Provided passage:
I logged in and adjusted my texture quality to high. When it finished loading in the textures, it looked exactly the same as the Low-quality option it was previously on. I had someone tell me it could be my laptop, but I had multiple technology-oriented friends and family review my system's statistics. They all informed me that I meet the requirements and should be able to run high textures without issues especially since all other settings are on High or Very High. A few other players have also told me that they are experiencing the same issue with high-quality textures after today's update. When I reach out to EA customer support wanting to know if I truly do meet the system requirements, I receive similar responses telling me they will look into it and thank me for reaching out. I never find out why, though. I genuinely have no clue as to what is happening. I will copy and paste what I sent to customer support in an email. I just want to understand what is happening.

Data extract:

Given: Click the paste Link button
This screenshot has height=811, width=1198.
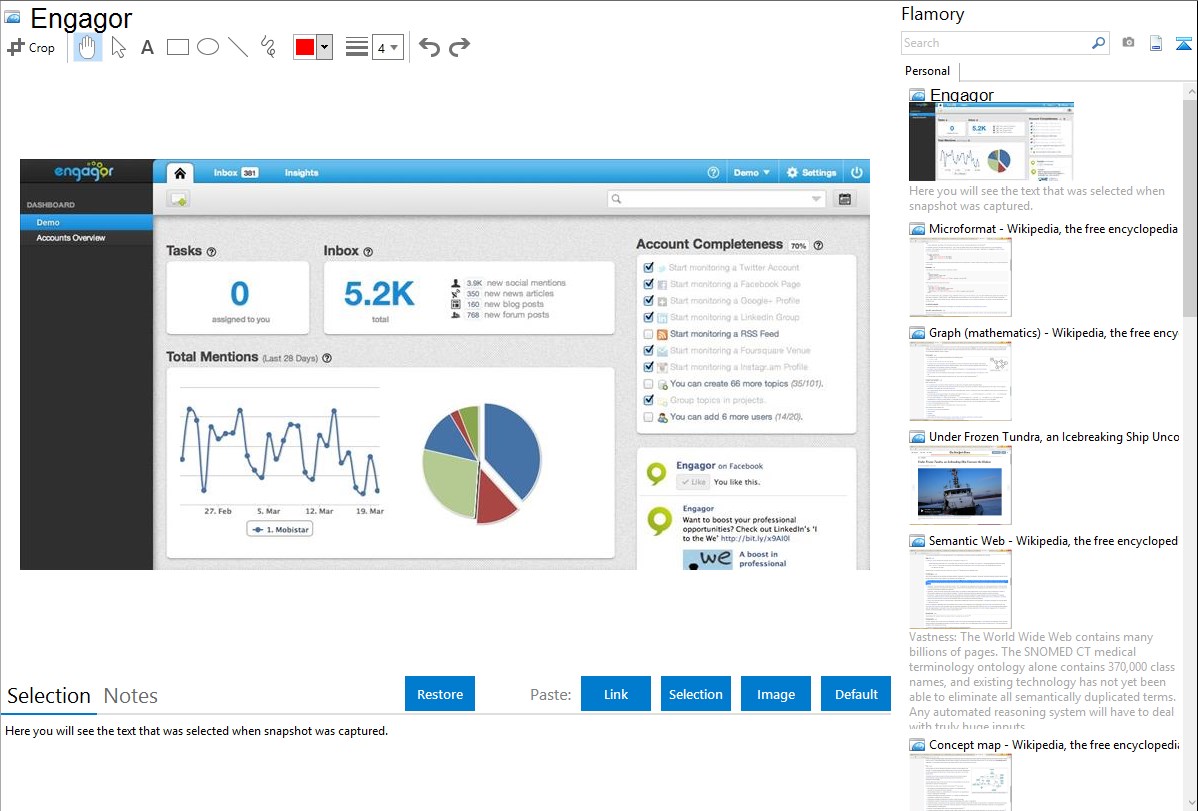Looking at the screenshot, I should point(616,694).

What is asked:
1. In the post above about the texture quality problem, why did the writer's technology-oriented friends and family conclude that the laptop should handle high textures without issues?
2. Continue the post about the texture quality problem, starting right after its final sentence.

Expected responses:
1. After reviewing the system's statistics, they found that it meets the requirements. They added that high textures should run without issues, especially since all other settings are already on High or Very High.

2.
Type of machine: HP Laptop 17t-by400Graphics card: Intel(R) Iris(R) Xe Graphics - Driver version: 30.0.101.1191Version of Windows/OS: Windows 11 Home (64-bit)Processor: Intel i7 2.80HzMemory: 16 GB RAMStorage: 238 GB with 125 free

@SteveTheCynic, it does. It has 1 gigabyte of RAM.

Well, of course! I am referring to the overall textures/graphics. They are much less refined after today's update and the High-quality Texture setting looks exactly the same as the low setting. Everything is, for a lack of a better word, blobby. I clicked Apply after adjusting the textures to high and none of the textures changed.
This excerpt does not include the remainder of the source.